### Your objective
The lines you return must be all those in the data that hold the string "screenshot".

### Data records

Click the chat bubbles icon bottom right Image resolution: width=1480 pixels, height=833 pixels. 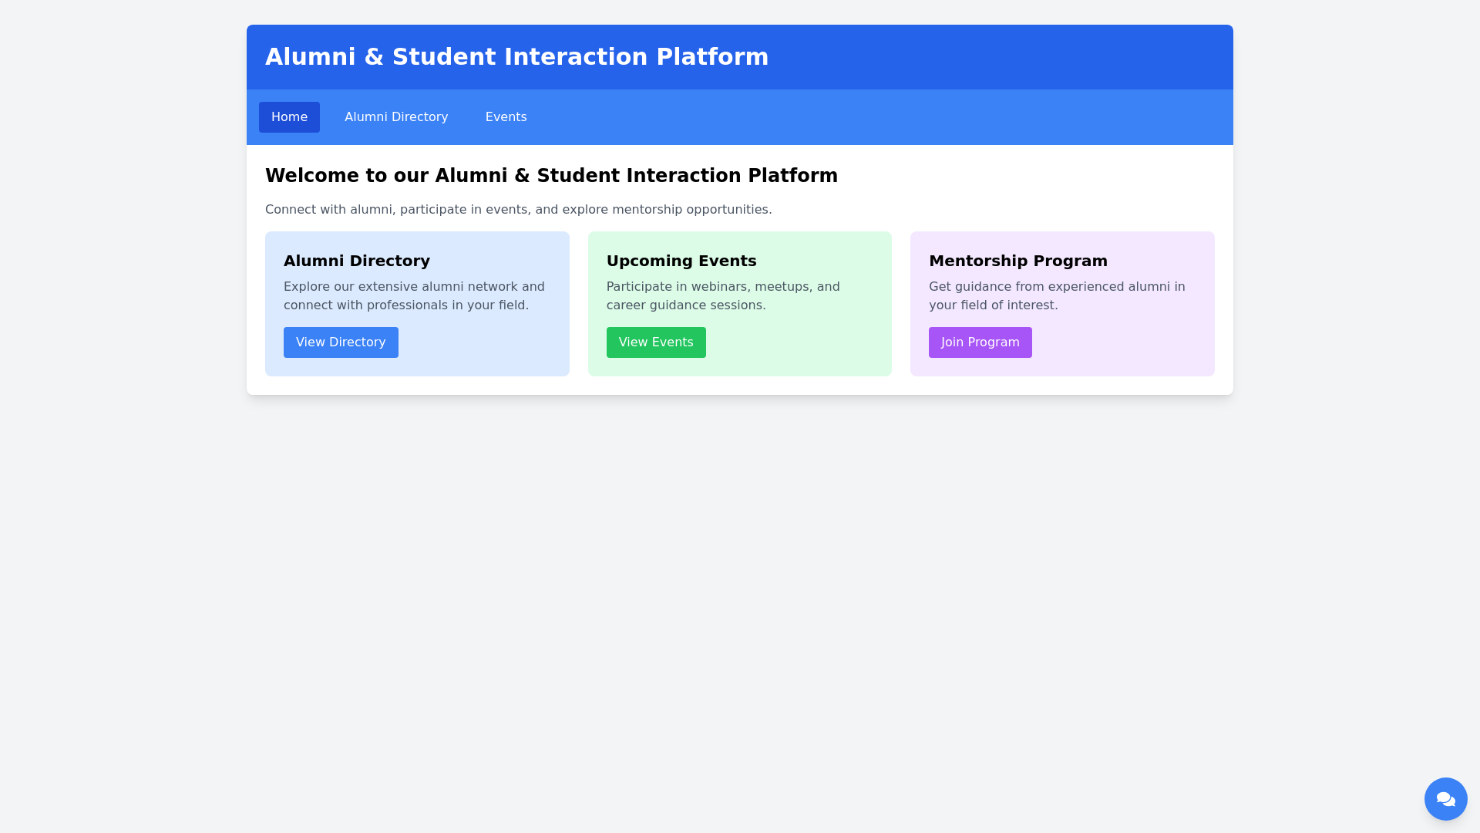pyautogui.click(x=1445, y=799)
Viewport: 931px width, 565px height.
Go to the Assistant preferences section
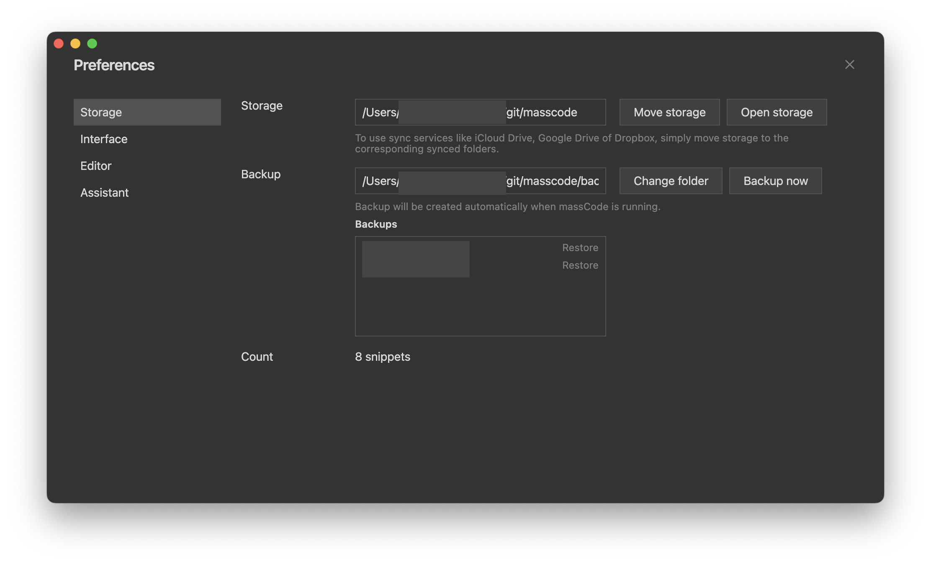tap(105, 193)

---

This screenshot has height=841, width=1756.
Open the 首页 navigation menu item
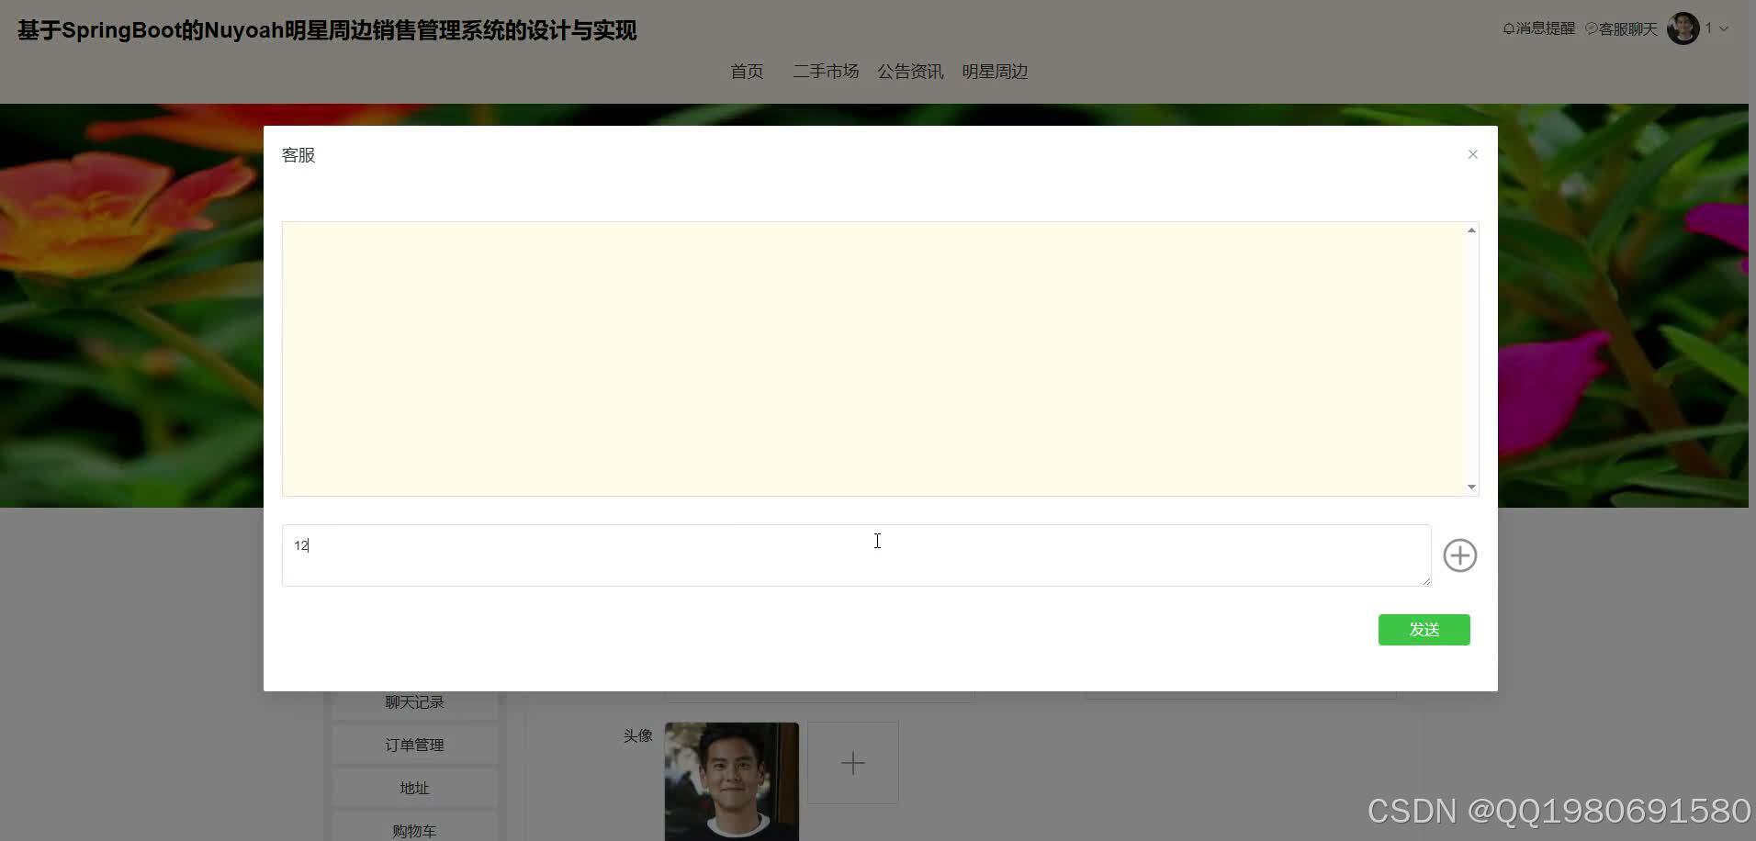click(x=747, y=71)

--

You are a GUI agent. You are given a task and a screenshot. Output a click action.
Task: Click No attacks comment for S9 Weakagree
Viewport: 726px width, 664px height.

### Response area
This screenshot has height=841, width=1756.
You are a GUI agent. You are given a task and a screenshot. Output a click action.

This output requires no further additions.